Discussion and Implications
ClusterFusion++ establishes the technical feasibility and practicality of block-wide CUDA kernel fusion using DSMEM collectives. The demonstrated speedups, especially on top-of-the-line hardware, have immediate relevance in reducing inference latency for deployed LLM-serving systems, which translates to higher token throughput, lower time-to-first-token, and potentially reduced costs at scale.
The persisting near-deterministic output and unchanged perplexity metrics indicate that these system-level optimizations can be introduced into production settings without model retraining or fine-tuning.

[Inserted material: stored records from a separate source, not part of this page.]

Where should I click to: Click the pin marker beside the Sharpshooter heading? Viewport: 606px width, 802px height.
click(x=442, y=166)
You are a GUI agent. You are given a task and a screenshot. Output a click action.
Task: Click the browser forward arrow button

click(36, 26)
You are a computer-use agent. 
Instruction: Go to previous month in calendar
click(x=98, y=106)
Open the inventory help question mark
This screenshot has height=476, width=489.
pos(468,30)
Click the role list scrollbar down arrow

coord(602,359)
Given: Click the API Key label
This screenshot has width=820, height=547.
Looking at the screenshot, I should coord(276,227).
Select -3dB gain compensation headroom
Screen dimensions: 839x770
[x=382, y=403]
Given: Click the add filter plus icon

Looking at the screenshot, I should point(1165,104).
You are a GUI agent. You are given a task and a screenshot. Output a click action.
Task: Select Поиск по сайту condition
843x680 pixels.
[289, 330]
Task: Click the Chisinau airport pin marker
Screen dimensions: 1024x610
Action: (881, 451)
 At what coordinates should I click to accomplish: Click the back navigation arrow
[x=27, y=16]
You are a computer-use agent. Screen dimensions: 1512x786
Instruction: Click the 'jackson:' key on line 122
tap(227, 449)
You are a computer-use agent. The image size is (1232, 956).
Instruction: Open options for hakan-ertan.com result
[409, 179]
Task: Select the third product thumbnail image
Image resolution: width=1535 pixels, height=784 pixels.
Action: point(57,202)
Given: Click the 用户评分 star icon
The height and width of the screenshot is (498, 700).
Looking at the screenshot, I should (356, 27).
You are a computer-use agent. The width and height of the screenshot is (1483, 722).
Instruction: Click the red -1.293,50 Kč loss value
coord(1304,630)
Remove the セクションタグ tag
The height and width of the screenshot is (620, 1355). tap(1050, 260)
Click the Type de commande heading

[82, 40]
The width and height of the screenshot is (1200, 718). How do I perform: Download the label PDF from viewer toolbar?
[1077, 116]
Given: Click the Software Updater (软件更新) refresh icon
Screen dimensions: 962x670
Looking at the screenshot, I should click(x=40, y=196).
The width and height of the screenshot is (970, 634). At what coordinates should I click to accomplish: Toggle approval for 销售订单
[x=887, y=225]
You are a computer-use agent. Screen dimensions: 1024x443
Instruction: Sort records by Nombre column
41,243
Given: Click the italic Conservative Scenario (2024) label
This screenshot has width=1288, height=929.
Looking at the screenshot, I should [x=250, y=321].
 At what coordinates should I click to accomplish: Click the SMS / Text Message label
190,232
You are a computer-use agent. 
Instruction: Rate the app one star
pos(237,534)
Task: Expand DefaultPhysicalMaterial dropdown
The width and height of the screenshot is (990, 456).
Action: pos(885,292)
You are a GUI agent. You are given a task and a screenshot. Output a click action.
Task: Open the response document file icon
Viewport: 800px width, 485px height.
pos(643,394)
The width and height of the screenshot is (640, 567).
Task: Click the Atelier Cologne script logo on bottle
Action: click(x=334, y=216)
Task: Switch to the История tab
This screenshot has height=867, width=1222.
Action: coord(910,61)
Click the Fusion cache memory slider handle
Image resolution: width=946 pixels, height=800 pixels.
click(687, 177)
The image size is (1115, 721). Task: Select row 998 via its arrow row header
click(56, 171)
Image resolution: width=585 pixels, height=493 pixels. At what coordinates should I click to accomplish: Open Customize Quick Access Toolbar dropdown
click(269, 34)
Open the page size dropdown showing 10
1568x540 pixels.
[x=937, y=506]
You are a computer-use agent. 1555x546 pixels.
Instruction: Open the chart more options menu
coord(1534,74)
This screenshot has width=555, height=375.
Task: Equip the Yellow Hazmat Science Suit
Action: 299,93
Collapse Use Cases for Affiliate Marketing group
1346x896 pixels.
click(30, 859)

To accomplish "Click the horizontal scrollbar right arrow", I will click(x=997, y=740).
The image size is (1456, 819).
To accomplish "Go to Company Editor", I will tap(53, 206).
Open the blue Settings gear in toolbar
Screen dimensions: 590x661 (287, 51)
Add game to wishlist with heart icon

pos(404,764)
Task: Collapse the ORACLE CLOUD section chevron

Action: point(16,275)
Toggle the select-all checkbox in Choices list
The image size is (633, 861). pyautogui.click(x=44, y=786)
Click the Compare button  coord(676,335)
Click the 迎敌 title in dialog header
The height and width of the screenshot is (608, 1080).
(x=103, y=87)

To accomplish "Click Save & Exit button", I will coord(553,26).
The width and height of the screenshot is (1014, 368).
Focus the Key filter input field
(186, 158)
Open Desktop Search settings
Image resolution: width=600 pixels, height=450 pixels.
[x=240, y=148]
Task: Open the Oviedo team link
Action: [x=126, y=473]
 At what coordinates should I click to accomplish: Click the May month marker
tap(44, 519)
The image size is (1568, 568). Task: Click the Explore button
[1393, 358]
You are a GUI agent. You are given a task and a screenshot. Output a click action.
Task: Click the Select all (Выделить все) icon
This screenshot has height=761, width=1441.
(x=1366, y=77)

Furthermore, the architectural adaptability strategies outlined (e.g., non-power-of-two dhead, custom RoPE) are likely to generalize to other open-source and proprietary GPT variants.
Practically, the graph-based execution model developed here is orthogonal and complementary to operator fusion, suggesting that future work might further optimize autoregressive decoding by combining graph-level scheduling with advanced memory and operator fusion primitives. Additionally, the reduction of global memory bandwidth use and kernel dispatches can mitigate scaling bottlenecks seen when serving LLMs in high-concurrency contexts (e.g., via multi-process or multi-stream inference backends).
On a theoretical level, these system-level advances prompt reconsideration of optimal operator granularity for on-device neural network execution in scenarios with rapidly converging hardware/software interfaces.
Looking ahead, future research and engineering efforts may target:
- Extending full-block fusion to Transformer encoder-decoder architectures and vision Transformers.
- Hardware-aware auto-tuning for further performance gains on variable architectures and context lengths.
- Integration with quantization, sparsity, and low-rank adaptation techniques.
- Moving from PyTorch/HuggingFace baselines to further optimized, production-grade LLM inference frameworks with native cluster-centric kernels.
Conclusion
ClusterFusion++ delivers a comprehensive system-level contribution in efficient LLM decoding, demonstrating that full Transformer-block CUDA fusion—enabled by recent hardware features—yields robust throughput gains, reduced per-token latency, and maintains output fidelity for large-scale LLMs on modern NVIDIA GPUs. This approach is poised for further extension and integration into high-performance, low-latency inference deployments in real-world AI applications.